Does anyone else remember the 1980s board game “The Game of Life”? Whenever my friend Julie jokingly comments that one of us is “winning at life” (usually because we’ve done something banal yet seemingly monumental like clear an inbox or get to the bottom of the laundry basket), the song featured in the television advert rattles around my head for days afterwards.
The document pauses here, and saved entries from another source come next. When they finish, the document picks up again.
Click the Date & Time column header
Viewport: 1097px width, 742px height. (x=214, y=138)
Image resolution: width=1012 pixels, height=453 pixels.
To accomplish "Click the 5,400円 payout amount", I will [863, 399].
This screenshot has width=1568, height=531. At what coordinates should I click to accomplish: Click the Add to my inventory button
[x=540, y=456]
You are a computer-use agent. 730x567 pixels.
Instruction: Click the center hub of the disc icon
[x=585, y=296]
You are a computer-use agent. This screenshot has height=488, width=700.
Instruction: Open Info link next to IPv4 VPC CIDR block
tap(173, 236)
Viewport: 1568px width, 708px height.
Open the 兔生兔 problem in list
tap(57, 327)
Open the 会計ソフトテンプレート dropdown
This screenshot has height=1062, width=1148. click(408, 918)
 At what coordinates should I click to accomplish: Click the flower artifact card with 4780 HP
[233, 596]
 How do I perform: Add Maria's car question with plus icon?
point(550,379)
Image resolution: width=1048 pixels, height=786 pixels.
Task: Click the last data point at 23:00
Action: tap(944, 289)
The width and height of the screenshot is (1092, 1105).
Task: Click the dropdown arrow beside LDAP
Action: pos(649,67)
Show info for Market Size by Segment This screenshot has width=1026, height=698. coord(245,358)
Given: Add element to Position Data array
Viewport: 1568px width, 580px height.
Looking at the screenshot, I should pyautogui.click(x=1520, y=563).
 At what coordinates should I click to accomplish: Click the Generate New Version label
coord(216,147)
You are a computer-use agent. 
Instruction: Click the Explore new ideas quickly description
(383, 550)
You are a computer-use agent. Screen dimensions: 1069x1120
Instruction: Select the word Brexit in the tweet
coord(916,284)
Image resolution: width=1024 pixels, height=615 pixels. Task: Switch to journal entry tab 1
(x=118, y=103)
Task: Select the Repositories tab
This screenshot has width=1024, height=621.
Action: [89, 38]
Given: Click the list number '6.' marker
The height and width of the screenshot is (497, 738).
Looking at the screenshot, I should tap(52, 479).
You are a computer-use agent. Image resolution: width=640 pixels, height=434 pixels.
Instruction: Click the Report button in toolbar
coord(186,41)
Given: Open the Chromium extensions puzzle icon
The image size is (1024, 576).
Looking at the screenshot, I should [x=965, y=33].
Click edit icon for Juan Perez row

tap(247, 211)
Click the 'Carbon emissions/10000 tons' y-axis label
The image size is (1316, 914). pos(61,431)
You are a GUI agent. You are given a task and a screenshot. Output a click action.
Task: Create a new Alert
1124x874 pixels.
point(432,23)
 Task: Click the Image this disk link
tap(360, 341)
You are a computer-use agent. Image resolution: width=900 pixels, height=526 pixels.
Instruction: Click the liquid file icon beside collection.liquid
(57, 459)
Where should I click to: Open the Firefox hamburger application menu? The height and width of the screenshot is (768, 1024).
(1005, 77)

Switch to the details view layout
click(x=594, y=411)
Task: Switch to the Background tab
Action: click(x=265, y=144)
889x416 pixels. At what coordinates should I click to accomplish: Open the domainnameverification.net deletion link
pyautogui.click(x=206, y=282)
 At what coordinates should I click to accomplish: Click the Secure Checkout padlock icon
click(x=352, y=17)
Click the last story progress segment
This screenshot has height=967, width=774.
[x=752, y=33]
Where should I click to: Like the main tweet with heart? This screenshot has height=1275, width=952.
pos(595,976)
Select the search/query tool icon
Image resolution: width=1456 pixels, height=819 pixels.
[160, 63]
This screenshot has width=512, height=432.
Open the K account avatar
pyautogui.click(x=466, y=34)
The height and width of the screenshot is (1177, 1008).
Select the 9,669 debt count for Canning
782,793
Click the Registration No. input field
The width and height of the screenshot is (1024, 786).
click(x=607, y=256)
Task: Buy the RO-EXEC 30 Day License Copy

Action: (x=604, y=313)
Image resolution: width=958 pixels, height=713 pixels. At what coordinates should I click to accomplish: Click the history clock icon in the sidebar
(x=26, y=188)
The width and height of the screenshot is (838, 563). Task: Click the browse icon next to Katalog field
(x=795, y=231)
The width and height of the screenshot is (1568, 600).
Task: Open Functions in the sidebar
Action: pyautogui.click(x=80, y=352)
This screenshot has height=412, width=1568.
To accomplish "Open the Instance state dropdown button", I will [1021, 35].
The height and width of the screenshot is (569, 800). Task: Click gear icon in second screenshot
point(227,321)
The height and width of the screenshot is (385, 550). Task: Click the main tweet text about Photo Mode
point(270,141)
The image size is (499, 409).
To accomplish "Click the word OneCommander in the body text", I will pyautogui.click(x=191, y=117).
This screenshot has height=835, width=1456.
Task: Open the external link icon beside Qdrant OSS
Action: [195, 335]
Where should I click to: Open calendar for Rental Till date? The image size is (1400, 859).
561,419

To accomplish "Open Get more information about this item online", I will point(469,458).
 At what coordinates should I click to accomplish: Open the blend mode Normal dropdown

Be a winner at the game of life!
Find a job,
Have money – maybe,
Get married,
Have a baby!
Take a chance,
Find romance,
All your dreams may come true…
Be a winner at the game of life!

Of all the jingles we were exposed to as children, this is the one I cannot seem to forget (look it up on YouTube at your earworm peril). Why?! Maybe because its melody is alarmingly catchy, or perhaps the company invested in prime-time spots during the shows I happened to watch. I have a sneaky suspicion, however, that it’s because of the lyrics that it sank so deep into my memory. The notion that there is a way – if you play well – to get life right, and that it involves hitting certain key milestones and achievements that, when added up, make you the victor.

The path to success

It’s easy to laugh at the narrow/simplistic/conventional/privileged (delete as you see fit) list of life goals in the jingle. Indeed, there’s something very wrong with the idea that life is a competition and a zero-sum game in which there are winners and losers. I also take exception to the notion that there is a universal definition of success and a single path to the top spot on the podium. That said, it seems to me that, as adults, most of us still mentally cart around our own version of this list of criteria for a successful life. We call them wish lists, goal lists, or perhaps bucket lists, and while they tend not to come accompanied by an annoyingly unforgettable theme tune but they amount to the same thing as the board game jingle.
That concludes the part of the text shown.